Samuel Nkrumah-Agyeefi won first place at the NOBCChE 2-Minute Drill Research Pitch with his presentation on the novel functionalization of MCL-polyhydroxyalkanoates via “click chemistry.”

Samuel Nkrumah-Agyeefi set out for the 42nd Annual Meeting of the National Organization for the Professional Advancement of Black Chemists and Chemical Engineers (NOBCChE) intending to keep a low profile. It was his first major conference since becoming a Ph.D. candidate in the biotechnology program at The University of Alabama in Huntsville (UAH), and he didn't want anything to distract him from his poster presentation. So no one was more surprised than him when he walked away with a first-place win at the NOBCChE 2-Minute Drill Research Pitch sponsored by Corning Inc. and GlaxoSmithKline.

"I had decided to go watch the competition, when the moderator asked me if I wanted to sign up," says Nkrumah-Agyeefi. "I didn't have anything prepared but I figured I could talk about what I always do in the lab for two minutes!" He ended up summarizing his research on the novel functionalization of MCL-polyhydroxyalkanoates via "click chemistry," the topic of his poster presentation. "Initially I was a little nervous, but when I got up there, I felt very comfortable because I was talking about my research," he says. "I got into my zone!"

At no point, however, did Nkrumah-Agyeefi think he would win. It was only when the scores were tallied and his name was announced by the judging panel that he realized he'd been awarded first prize. "We are extremely proud of Samuel," says Dr. Roderquita K. Moore, chair of NOBCChE's Technical Programming Committee, of his success at the event. "We hope this accomplishment will catapult him into doing more in the STEM arena."

I didn’t have anything prepared but I figured I could talk about what I always do in the lab for two minutes!

Samuel Nkrumah-Agyeefi
UAH student

Such an outcome seems highly likely.

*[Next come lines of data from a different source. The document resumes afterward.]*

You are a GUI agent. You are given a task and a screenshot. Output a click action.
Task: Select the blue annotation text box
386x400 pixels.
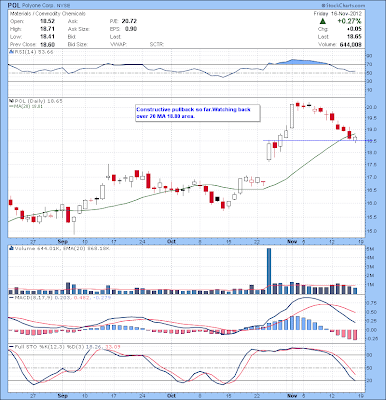(x=198, y=113)
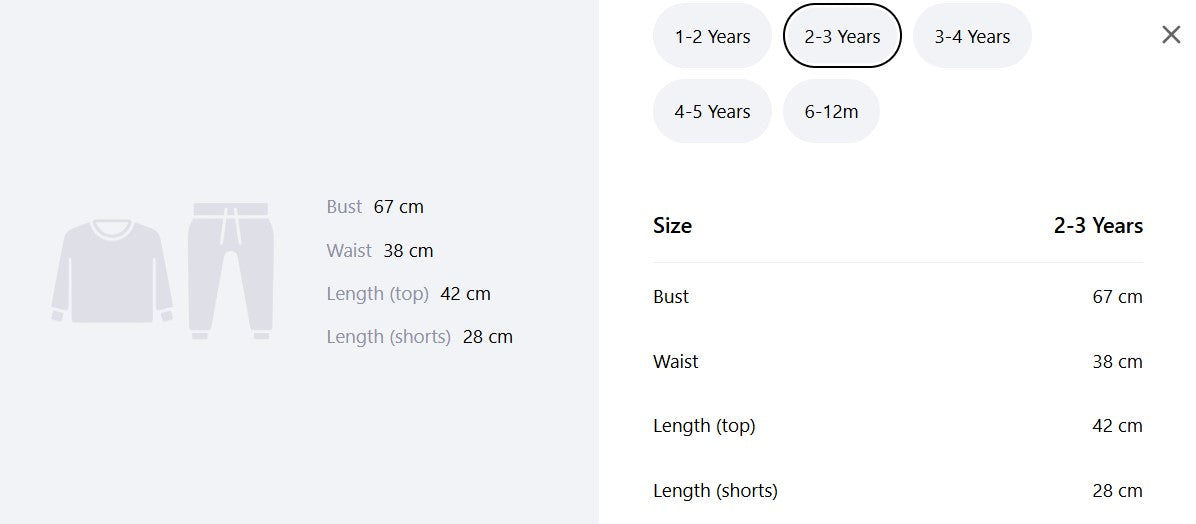Screen dimensions: 1196x524
Task: Select the Bust row in size table
Action: 898,297
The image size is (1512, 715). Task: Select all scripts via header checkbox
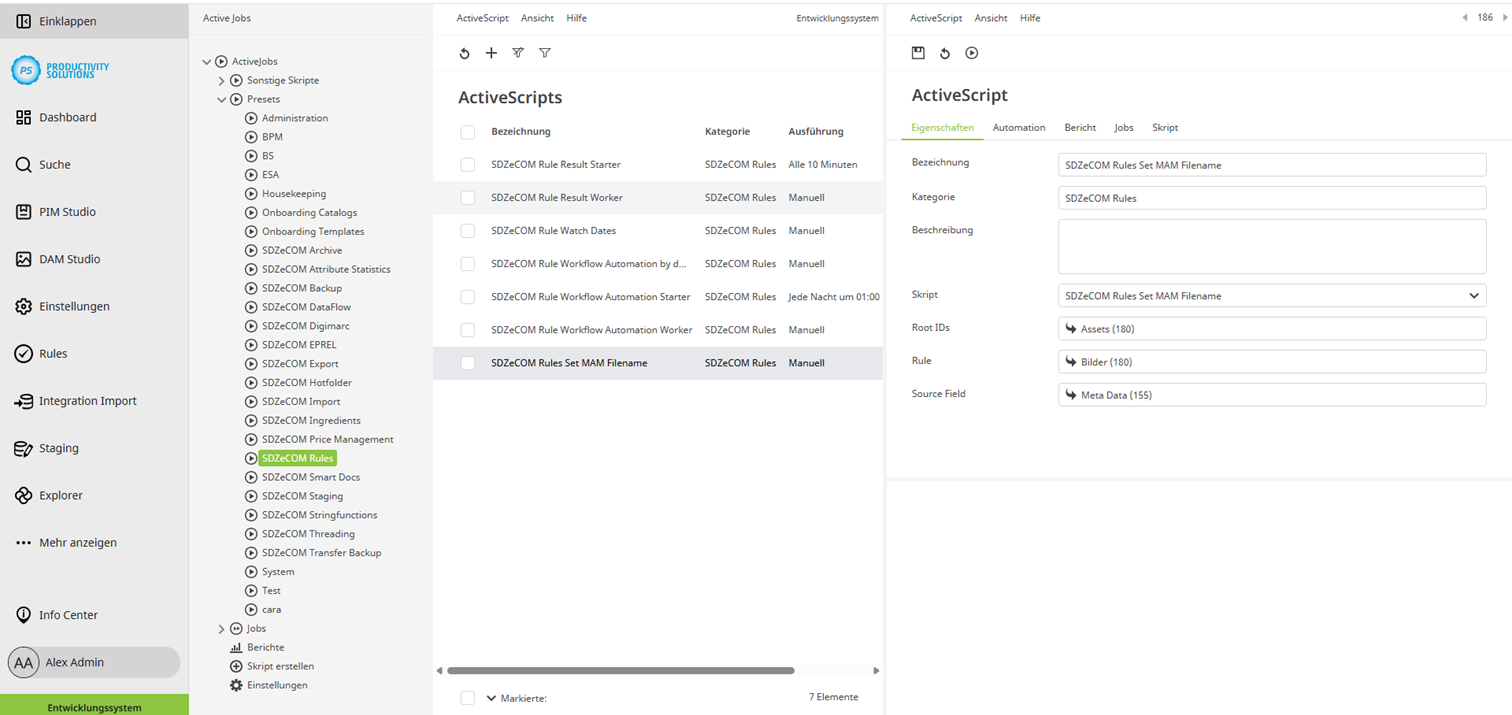[x=467, y=131]
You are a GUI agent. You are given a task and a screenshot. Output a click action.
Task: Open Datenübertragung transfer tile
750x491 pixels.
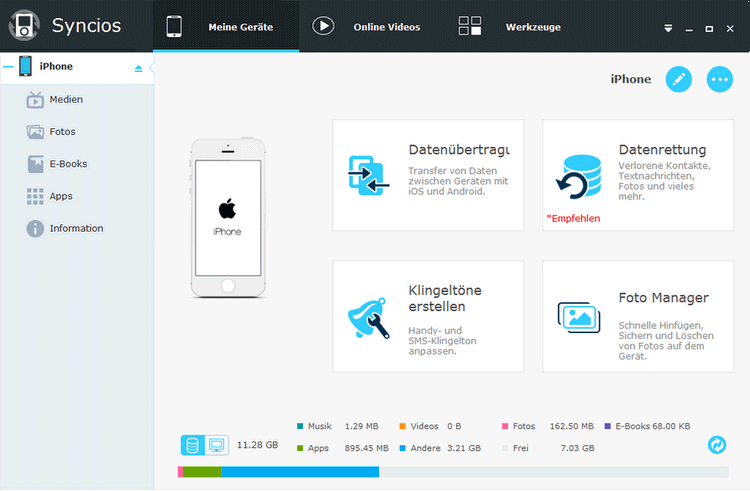(x=427, y=175)
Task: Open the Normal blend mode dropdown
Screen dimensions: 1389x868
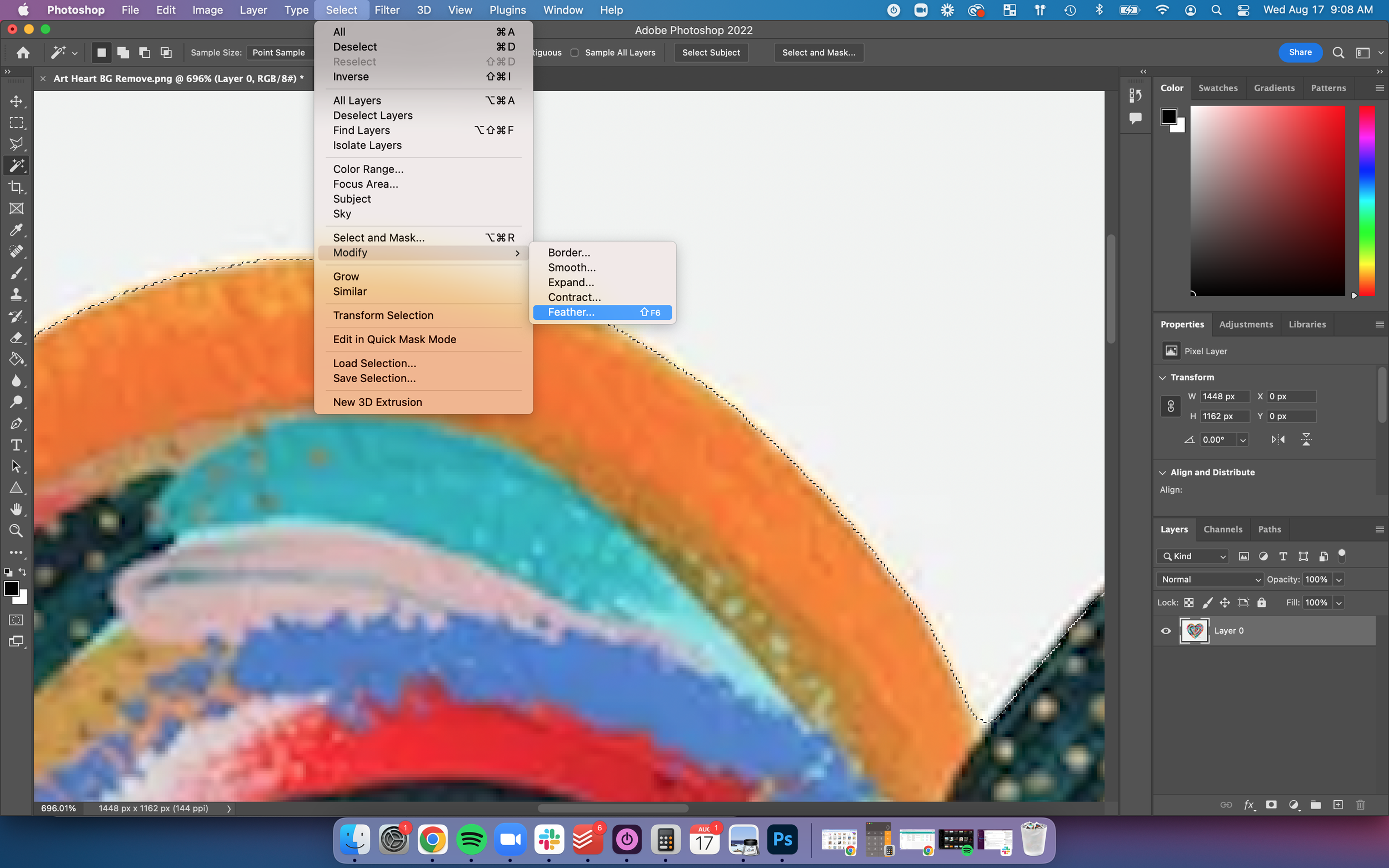Action: pyautogui.click(x=1210, y=579)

After all, Nkrumah-Agyeefi has spent much of his life working toward a career in the sciences. "Growing up in Ghana, I had a passion for biology and chemistry," he says. His parents - an accountant and a high school headmistress - were also supportive. "They've known I've always loved science, so they really pushed me toward that," he says. "I'm eternally grateful to them."

After graduating from Adisadel College, a boarding school in Cape Coast, Nkrumah-Agyeefi decided to pursue his undergraduate education in the U.S. "I felt that being trained in the U.S. would help me with what I want to do in the future, which is to work here in the biotechnology industry," he says. So with guidance from his older brother, he enrolled in Drake University in Des Moines, IA, where he earned a bachelor of arts in biochemistry with a focus in cell and molecular biology in 2010.

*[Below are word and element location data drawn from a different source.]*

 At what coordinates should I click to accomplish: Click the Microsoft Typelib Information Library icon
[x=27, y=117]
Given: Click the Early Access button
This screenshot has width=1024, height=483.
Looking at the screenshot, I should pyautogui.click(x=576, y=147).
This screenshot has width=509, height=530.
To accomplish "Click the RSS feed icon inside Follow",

That was then followed by a short stretch back home in Ghana - all of the country's college graduates are required to fulfill one year of national service - before Nkrumah-Agyeefi returned to the U.S. to begin his graduate academic career. "I chose UAH because of its biotechnology program," he says. "I wanted something that integrated biology and chemistry, and I figured this program would best fit my interests." And so far, he adds, it more than has.

For the last three years, he has been working closely alongside his advisor, Dr. Carmen Scholz, to develop platforms of bacterial polyesters for biomedical applications. "The biodegradability and biocompatibility of the biopolymers makes them suitable for making coatings for medical devices so that they won't elicit any adverse reactions when they're put in the human body," he says. "Chemical modification of these biopolymers expands their scope of applicability. Therefore understanding the chemistry by which such modification can be carried out is necessary for tailoring the properties of these biopolymers to specific functions"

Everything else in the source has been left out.